Therefore, to surpass the long-standing empirical limit, it is crucial to characterize the profile of the missing noise spectrum in such a broad frequency range and develop a corresponding noise-suppression strategy.

Relaxation noise spectroscopy characterizing the spectrum profile

To cover a broad frequency range, we leverage the capability of spin-relaxation measurements to tune the spin energy across a wide dynamic range by simply varying the magnetic field (Fig. 3A). However, this spectroscopy becomes complicated when the transition frequency approaches the magnitude of other weak hyperfine interactions. For NV centers in diamonds, the hyperfine interaction with the nitrogen nuclear spin (I = 1) (34) causes the electron spin state strongly mix with nitrogen spin states (m_I = +1, 0, −1) as the energy crossing point is approached (ω_0,−1 ~ MHz), as shown in Fig. 3B. This interaction alters the qubit’s susceptibility to the magnetic field and opens additional relaxation pathways that were previously forbidden. As a result, extracting the relaxation rate at frequencies around megahertz becomes complicated. To address this challenge, we adopt a specific transition (Fig. 3B, orange line; see section S2.B) that is nearly isolated from other states and exhibits an almost unchanged susceptibility ($\mathrm{\eta }=\frac{\mathrm{\partial }\mathrm{\omega }}{-{\mathrm{\gamma }}_e\mathrm{\partial }{B}_z}\sim 0.9$) close to that of a free electron spin.

Fig. 3. Relaxation noise spectroscopy revealing an emerging noise mechanism.

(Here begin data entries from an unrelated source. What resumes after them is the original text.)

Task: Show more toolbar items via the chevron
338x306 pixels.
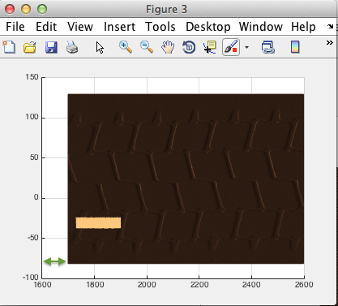Action: pyautogui.click(x=330, y=43)
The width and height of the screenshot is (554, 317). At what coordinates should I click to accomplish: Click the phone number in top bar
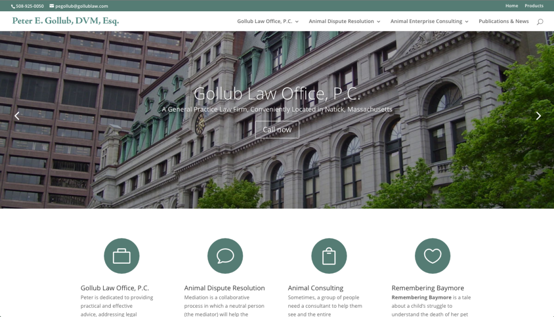pyautogui.click(x=29, y=6)
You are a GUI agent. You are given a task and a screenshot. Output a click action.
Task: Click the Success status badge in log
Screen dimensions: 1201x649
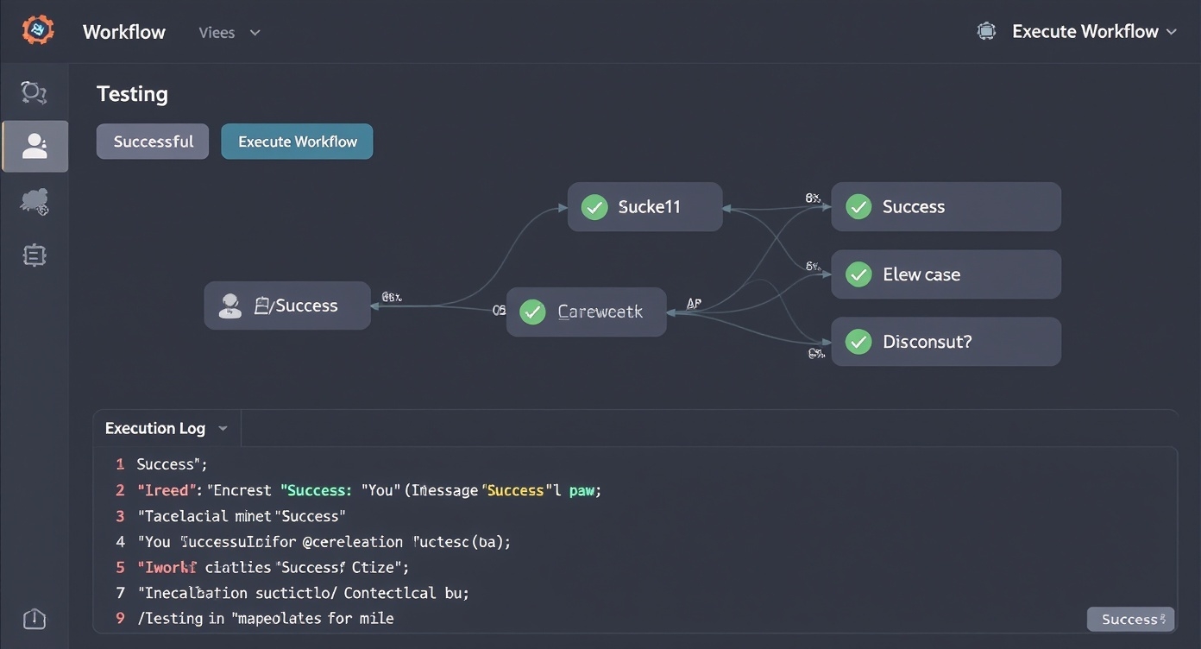pos(1130,619)
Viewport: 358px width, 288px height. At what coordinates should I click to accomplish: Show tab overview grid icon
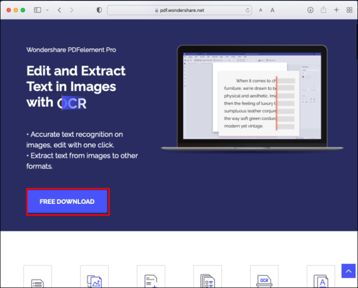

(A) Relaxation spectroscopy relies on the spin state energy difference (ω_0,−1, ω_0,+1, or ω_−1,+1), with the relationship between these differences and the magnetic field shown in (B). (B) Near the energy crossing point (1024 G), the relaxation spectroscopy could detect noise intensity at frequencies below a few megahertz (ω_0,−1) and around 5730 MHz (ω_0,+1 and ω_−1,+1). The measured transition frequencies (dots) of ω_0,−1 agree well with the theoretical predictions (solid lines). ${\mathrm{\omega }}_{0,-1}^f$ denotes transitions that are previously forbidden. A specific transition (${\mathrm{\omega }}_{0,-1}^{m_I=-1}$) is selected (see section S2.B), with a susceptibility (η ∼ 0.9) close to free electron spin. (C) Measured population relaxation, starting from an initial state of $\mid m_s=-1,m_I=-1\rangle$ to states $\mid m_s=0,m_I=-1\rangle$ and $\mid m_s=+1,m_I=-1\rangle$, following the same process as in Fig. 1B. The solid lines are fitting curves (see section S2.C). (D) Reconstructed transverse noise spectrum from the varying spin-relaxation rates ${\mathrm{\Omega }}_{\perp }\left({\mathrm{\omega }}_{0,-1}^{m_I=-1}\right)$ in (C) (see section S2.C). All error bars are 1σ.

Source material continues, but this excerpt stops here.